### EXTRACT
I suggest that self awareness is simply using mirror neurons for "looking at myself as if someone else is look at me" (the word "me" encompassing some of my brain processes, as well). The mirror neuron mechanism — the same algorithm — that originally evolved to help you adopt another's point of view was turned inward to look at your own self. This, in essence, is the basis of things like "introspection". It may not be coincidental that we use phrases like "self conscious" when you really mean that you are conscious of others being conscious of you.

The ability to turn inward to introspect or reflect may be a sort of metaphorical extension of the mirror neurons ability to read others minds. It is often tacitly assumed that the uniquely human ability to construct a "theory of other minds" or "TOM" (seeing the world from the others point of view; "mind reading", figuring out what someone is up to, etc.) must come after an already pre- existing sense of self. I am arguing that the exact opposite is true; the TOM evolved first in response to social needs and then later, as an unexpected bonus, came the ability to introspect on your own thoughts and intentions.

Note that I am not arguing that mirror neurons are sufficient for the emergence of self; only that they must have played a pivotal role. Have we solved the problem of self? Obviously not — we have barely scratched the surface. But hopefully we have paved the way for future models and empirical studies on the nature of self, a problem that philosophers have made essentially no headway in solving.

### ACTIONS TO TAKE
a – From the second paragraph of the passage on mirror neurons and self-awareness, list every word or phrase set in double quotation marks.
b – Arrange the listing below as a Markdown table with a Row column holding the row number and a Line column holding the line. Skip blank lines and omit the pictures.

### PROVIDED DATA
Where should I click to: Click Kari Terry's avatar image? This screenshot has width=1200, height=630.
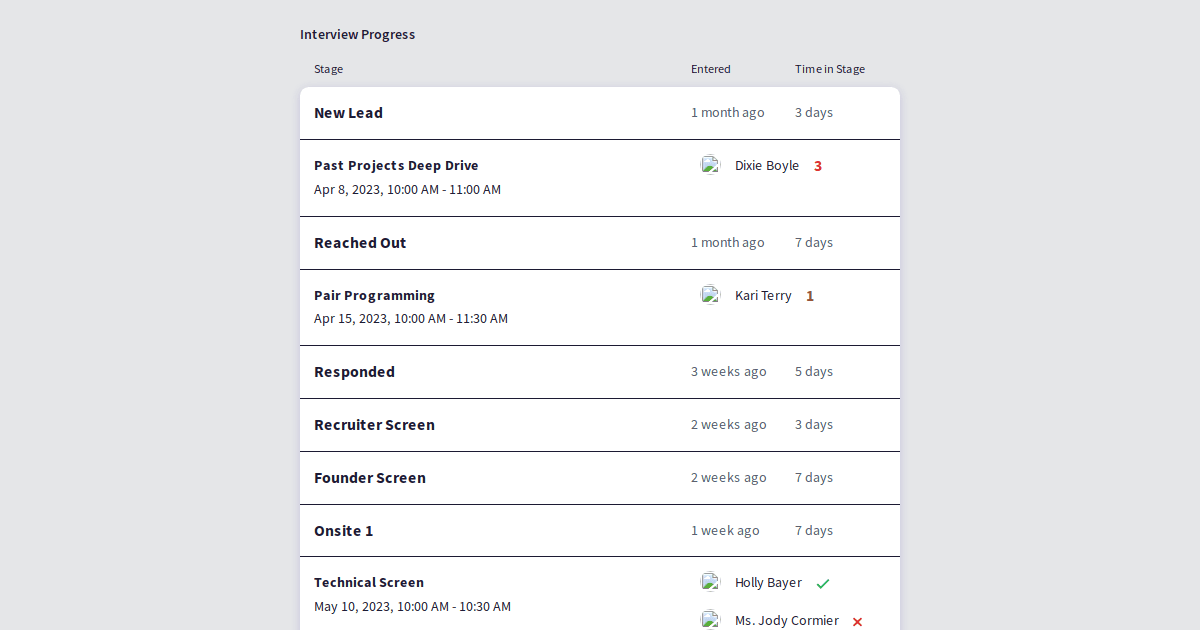click(711, 296)
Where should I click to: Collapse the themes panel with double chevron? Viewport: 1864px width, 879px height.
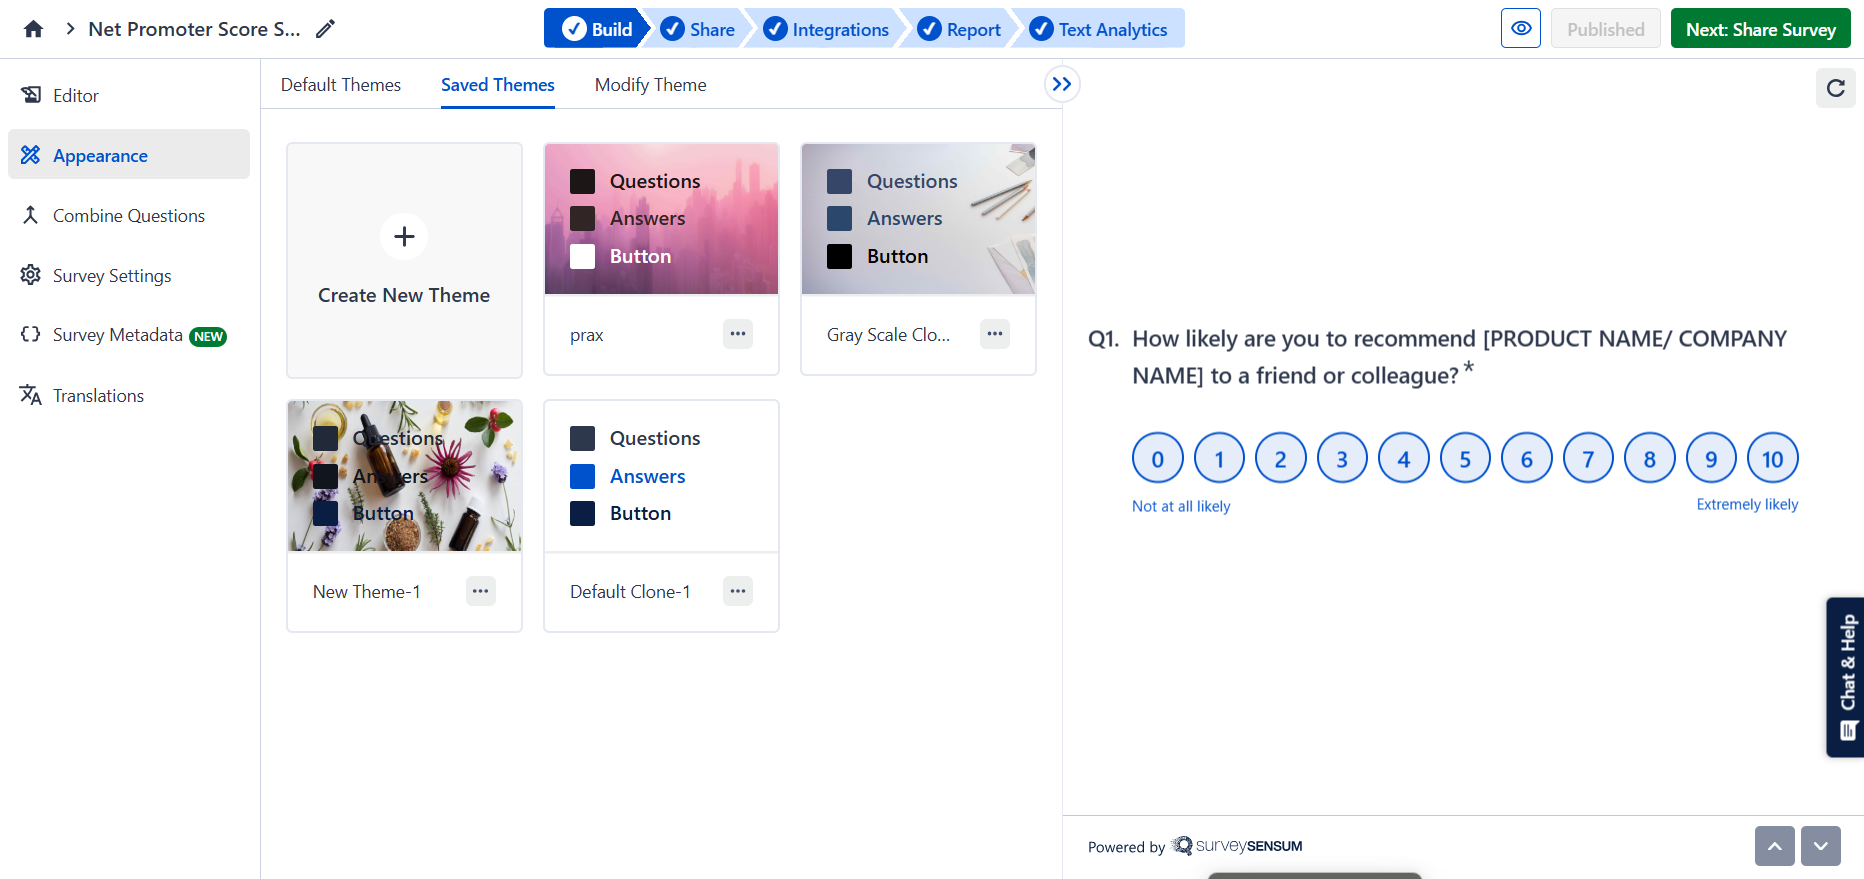pos(1062,84)
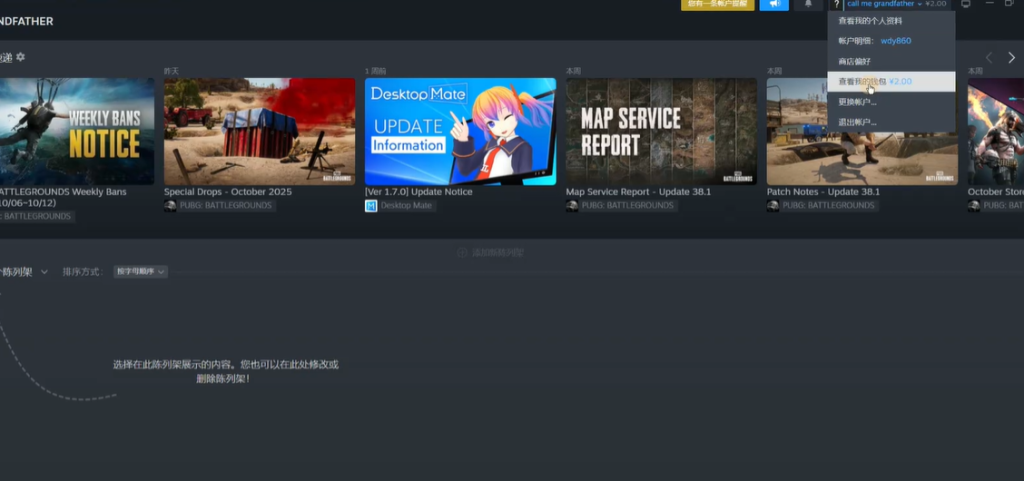
Task: Expand the 'call me grandfather' account dropdown
Action: (896, 5)
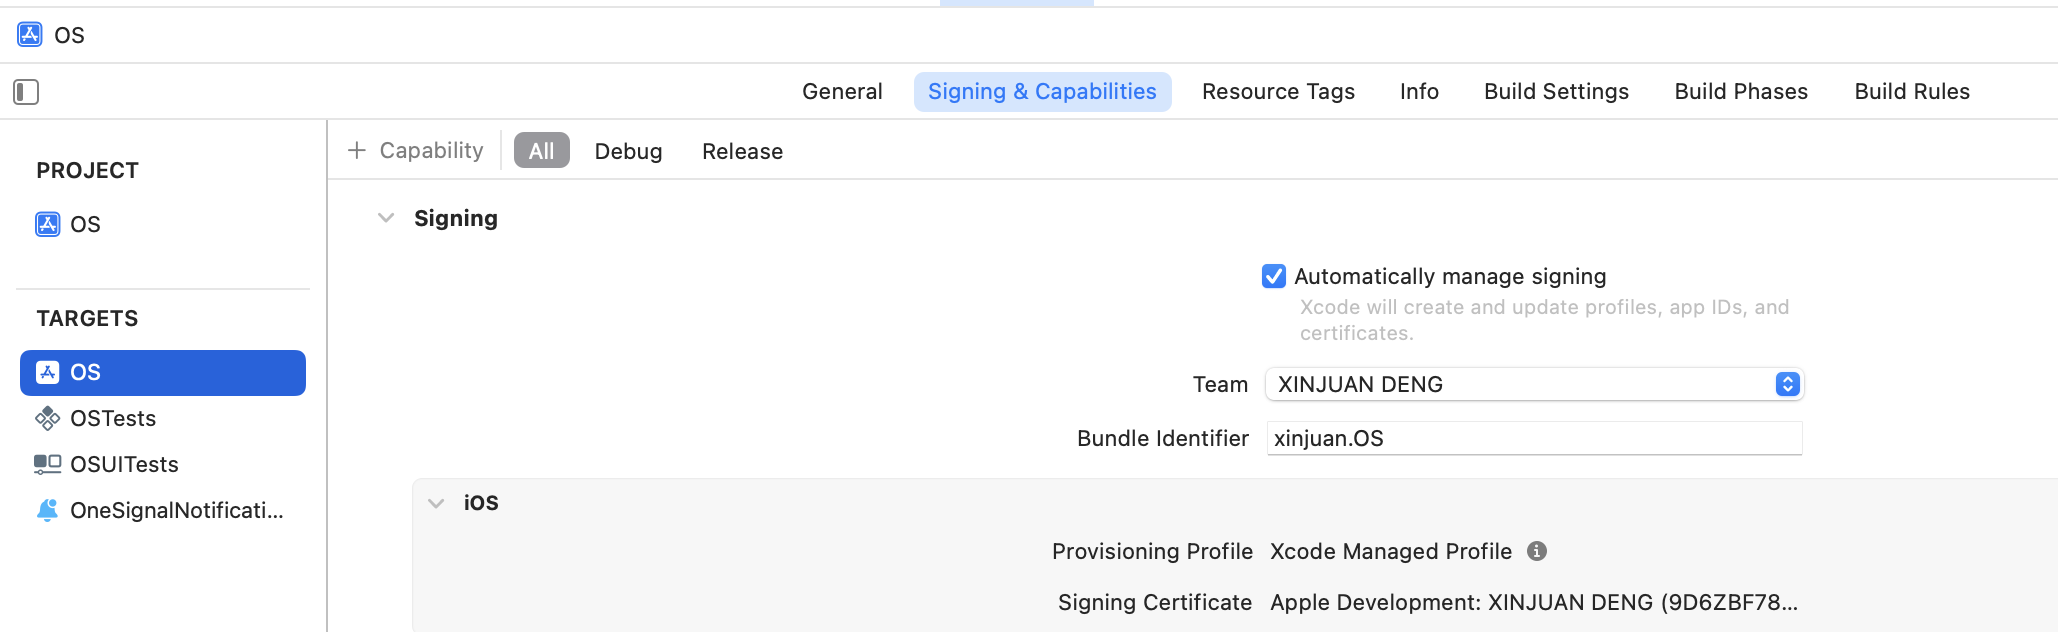Filter to Release configuration
The height and width of the screenshot is (632, 2058).
coord(742,151)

### SET OF ANSWERS
a –
- "theory of other minds"
- "TOM"
- "mind reading"

b –
| Row | Line |
|---|---|
| 1 | Where should I click to: Click Kari Terry's avatar image? This screenshot has width=1200, height=630. |
| 2 | click(711, 296) |
| 3 | Where should I click to: Collapse the themes panel with double chevron? Viewport: 1864px width, 879px height. |
| 4 | pos(1062,84) |
| 5 | Task: Expand the 'call me grandfather' account dropdown |
| 6 | Action: (896, 5) |
| 7 | Filter to Release configuration |
| 8 | The height and width of the screenshot is (632, 2058). |
| 9 | coord(742,151) |